The following questions of law were, inter alia, submitted for the opinion and judgment of the Court—“2. Are the first parties entitled or bound to accumulate, as directed by the trustee, any part of the income of the estate after 26th November 1902? [ Answered in negative; not reported]. 3. Should the second question be answered in the negative, is the second party entitled, jure relictæ, to one-half of the surplus income after payment of her restricted annuity for each year since 26th November 1902, and so long as she survives?”

Argued for the second party—The widow was not barred from claiming jus relictæ out of what had fallen into intestacy.
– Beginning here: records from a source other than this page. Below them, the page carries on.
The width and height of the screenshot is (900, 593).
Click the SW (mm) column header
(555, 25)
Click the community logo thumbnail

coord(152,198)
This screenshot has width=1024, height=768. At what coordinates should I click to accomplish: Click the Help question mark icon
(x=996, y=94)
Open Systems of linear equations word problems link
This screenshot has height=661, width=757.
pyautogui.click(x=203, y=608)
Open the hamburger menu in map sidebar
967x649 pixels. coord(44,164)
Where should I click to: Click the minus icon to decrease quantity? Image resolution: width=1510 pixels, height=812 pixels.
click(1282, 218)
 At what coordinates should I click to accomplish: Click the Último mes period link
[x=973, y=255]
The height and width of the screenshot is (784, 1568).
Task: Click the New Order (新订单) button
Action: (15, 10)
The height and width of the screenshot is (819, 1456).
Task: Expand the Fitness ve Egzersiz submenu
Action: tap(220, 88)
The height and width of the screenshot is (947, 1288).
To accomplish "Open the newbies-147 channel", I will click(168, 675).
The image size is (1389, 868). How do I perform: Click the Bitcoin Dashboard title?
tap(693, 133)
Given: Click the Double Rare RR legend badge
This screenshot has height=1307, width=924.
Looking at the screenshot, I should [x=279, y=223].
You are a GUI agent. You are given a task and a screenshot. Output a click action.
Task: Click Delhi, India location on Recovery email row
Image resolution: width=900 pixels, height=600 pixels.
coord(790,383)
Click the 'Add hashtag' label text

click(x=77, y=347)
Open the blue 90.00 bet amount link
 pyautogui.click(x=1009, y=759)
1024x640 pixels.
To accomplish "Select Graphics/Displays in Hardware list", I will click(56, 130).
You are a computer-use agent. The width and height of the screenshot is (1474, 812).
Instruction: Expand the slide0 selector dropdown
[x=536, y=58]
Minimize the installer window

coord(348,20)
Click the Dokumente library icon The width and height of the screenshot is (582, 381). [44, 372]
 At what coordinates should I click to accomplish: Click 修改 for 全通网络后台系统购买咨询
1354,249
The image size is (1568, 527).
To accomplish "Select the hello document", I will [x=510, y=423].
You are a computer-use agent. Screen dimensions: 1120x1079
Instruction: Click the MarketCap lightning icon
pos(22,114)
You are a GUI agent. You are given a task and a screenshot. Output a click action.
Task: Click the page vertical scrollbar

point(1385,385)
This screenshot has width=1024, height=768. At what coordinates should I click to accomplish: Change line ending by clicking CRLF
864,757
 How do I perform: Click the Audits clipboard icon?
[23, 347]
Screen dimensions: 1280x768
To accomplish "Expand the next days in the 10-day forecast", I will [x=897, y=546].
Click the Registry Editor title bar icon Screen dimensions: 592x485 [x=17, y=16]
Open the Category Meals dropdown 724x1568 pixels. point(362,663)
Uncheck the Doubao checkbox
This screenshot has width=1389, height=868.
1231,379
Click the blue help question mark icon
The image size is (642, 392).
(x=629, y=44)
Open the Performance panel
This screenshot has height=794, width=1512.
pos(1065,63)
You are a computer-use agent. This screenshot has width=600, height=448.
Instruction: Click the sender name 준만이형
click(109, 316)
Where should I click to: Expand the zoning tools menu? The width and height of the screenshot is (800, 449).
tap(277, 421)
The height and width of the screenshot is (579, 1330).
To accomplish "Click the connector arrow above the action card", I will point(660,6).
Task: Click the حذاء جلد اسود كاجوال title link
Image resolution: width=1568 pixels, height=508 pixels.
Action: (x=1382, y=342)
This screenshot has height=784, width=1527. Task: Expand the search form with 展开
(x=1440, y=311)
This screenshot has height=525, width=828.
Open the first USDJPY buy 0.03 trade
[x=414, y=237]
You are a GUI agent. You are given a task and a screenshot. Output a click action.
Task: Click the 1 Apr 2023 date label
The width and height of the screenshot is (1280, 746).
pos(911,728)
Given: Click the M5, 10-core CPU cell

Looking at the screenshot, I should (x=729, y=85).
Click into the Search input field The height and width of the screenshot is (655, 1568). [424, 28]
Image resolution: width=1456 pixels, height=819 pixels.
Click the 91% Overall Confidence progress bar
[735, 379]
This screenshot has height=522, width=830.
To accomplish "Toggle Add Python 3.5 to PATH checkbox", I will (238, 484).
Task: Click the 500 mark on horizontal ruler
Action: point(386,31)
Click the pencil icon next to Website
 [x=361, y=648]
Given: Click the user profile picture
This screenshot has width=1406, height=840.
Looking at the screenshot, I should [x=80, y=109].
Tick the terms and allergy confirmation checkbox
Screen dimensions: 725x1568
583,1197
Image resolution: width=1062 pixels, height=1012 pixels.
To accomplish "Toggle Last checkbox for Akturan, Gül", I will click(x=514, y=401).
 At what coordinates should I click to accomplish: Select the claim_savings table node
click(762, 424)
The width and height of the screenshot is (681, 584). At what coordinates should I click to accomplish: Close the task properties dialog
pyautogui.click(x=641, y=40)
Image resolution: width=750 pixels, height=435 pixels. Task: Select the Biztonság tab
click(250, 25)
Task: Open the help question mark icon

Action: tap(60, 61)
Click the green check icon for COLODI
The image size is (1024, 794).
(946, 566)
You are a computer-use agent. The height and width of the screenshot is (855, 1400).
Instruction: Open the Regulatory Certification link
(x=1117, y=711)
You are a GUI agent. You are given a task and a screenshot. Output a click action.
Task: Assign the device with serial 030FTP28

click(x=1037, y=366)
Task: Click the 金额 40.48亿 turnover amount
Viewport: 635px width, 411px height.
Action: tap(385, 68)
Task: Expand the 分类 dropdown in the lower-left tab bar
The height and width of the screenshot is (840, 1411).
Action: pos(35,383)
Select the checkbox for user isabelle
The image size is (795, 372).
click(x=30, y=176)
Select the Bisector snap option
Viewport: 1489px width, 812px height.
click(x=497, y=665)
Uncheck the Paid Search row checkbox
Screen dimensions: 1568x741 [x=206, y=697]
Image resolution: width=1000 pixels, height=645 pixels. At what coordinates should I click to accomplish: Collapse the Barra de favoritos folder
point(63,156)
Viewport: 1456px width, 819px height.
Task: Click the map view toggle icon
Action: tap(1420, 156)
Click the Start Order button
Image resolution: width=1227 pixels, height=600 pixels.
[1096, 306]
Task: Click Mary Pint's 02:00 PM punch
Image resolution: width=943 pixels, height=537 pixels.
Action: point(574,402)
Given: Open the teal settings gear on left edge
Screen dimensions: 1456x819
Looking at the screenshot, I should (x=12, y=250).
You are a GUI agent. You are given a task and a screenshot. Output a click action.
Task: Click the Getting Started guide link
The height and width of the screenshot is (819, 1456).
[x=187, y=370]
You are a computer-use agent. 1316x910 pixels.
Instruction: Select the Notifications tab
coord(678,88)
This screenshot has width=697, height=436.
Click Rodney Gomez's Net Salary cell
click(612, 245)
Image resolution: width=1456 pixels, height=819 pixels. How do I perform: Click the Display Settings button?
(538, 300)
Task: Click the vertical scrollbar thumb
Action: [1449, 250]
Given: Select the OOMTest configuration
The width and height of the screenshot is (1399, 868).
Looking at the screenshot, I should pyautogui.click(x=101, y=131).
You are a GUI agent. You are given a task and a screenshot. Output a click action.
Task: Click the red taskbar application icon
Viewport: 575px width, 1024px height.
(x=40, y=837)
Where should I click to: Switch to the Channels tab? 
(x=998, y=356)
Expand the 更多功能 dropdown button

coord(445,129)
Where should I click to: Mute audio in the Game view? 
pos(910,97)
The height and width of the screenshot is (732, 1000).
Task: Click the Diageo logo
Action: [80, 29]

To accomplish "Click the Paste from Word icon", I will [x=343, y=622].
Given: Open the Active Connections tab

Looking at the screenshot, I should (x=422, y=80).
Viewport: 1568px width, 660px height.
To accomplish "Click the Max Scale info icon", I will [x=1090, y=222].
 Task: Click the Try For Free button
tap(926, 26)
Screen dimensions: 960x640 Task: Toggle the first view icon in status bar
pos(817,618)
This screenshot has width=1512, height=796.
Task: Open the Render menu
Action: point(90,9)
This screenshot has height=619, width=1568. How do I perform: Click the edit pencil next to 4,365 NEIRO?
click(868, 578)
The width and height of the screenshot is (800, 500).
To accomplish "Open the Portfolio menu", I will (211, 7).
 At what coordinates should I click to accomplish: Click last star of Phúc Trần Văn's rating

Her renunciation did not touch that part of the estate which by a casus improvisus had not been dealt with under the will. It had been conclusively settled by the House of Lords that the only object of a clause which barred the widow's legal rights was the protection of the settlement— Naismith v. Boyes, July 28, 1899, 1 F. (H.L.) 79, 36 S.L.R. 973. This affirmed a unanimous judgment of the First Division—May 27, 1898, 25 R. 899, 35 S.L.R. 702. The husband had only bought off the wife from making any claim against his estate which would disturb the provisions of his will. Naismith v. Boyes had been followed in the Court of Session in Moon's Trustees v. Moon, November 28, 1899, 2 F. 201, 37 S.L.R. 140, and in Mackay's Trustees v. Mackay, 1909 S.C. 139, 46 S.L.R. 147. The case of Sim v. Sim, July 1, 1902, 4 F. 944, was distinguishable. The wife's renunciation in that case was in an antenuptial contract of marriage, which became the law of the marriage and governed the rights of the parties. Here the renunciation was merely in reference to a particular deed. There was a marked distinction between a contractual provision and a provision by way of testamentary gift.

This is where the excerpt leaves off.